In this paper, we build the tilt diffraction modality for axial multi-image phase retrieval and prove that axial multi-image phase retrieval is sensitive to tilt illumination. To get a perfect phase retrieval with tilt illumination, we propose a cross-correlation calibration to estimate the oblique angle of illumination light and then use APRT algorithm to reconstruct the full complex amplitude of sample, which is demonstrated in simulation and experiment. Hence the limitation of sensitivity to tilt illumination is overcome in axial multi-image phase retrieval. Also, APRT algorithm can provide a new perspective for numerical off-axis detection. In experimental setups, the absolute on-axis of optical system is almost impossible and difficult to achieve. As a feedback derived method, APRT algorithm with cross-correlation calibration could characterize the oblique status of incident light, which could be a solid and reliable indicator for adjusting an optical system.

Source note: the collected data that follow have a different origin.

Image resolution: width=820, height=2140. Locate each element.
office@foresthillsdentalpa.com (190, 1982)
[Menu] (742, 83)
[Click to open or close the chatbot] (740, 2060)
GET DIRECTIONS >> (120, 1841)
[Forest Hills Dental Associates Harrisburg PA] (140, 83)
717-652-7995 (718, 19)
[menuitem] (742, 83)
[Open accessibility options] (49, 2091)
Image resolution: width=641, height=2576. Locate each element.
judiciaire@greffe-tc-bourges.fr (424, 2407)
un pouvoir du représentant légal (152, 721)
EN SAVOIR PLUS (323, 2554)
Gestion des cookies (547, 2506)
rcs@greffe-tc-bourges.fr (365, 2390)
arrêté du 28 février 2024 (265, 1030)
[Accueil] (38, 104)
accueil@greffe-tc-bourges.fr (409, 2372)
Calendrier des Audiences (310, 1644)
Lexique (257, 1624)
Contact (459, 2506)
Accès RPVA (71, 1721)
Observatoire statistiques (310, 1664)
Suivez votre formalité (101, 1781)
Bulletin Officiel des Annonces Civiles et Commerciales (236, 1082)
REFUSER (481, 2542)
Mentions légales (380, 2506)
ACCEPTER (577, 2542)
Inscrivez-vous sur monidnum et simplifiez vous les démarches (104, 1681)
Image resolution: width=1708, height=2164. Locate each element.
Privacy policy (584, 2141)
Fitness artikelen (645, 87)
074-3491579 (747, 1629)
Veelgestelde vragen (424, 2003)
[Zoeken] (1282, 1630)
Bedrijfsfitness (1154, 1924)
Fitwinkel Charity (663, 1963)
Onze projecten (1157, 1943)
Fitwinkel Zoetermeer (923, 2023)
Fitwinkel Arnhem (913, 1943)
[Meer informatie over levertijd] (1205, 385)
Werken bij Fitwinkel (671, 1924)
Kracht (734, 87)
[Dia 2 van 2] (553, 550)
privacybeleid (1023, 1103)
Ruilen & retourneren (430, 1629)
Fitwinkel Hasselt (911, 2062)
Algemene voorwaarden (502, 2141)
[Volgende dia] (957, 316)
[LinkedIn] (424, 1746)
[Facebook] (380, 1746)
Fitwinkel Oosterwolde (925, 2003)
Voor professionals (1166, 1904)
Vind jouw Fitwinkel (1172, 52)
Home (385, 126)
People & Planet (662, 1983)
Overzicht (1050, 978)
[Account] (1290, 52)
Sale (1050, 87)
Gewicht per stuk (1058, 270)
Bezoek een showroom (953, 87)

Generally, this method will benefit other image reconstruction techniques, such as PIE with some off-axis recorded images.

In spite of good performance, the limitations of APRT algorithm with cross-correlation calibration lies in two aspects. First, it is time consuming to compensate the corresponding oblique angle. High-accuracy of angle estimation asks for huge subdivision of compensated range. Second, the MAG is a rough assessment for image quality. For the sample with non-constant phase, determining the blurs of image from different compensated angle needs more robust no-reference image assessment method.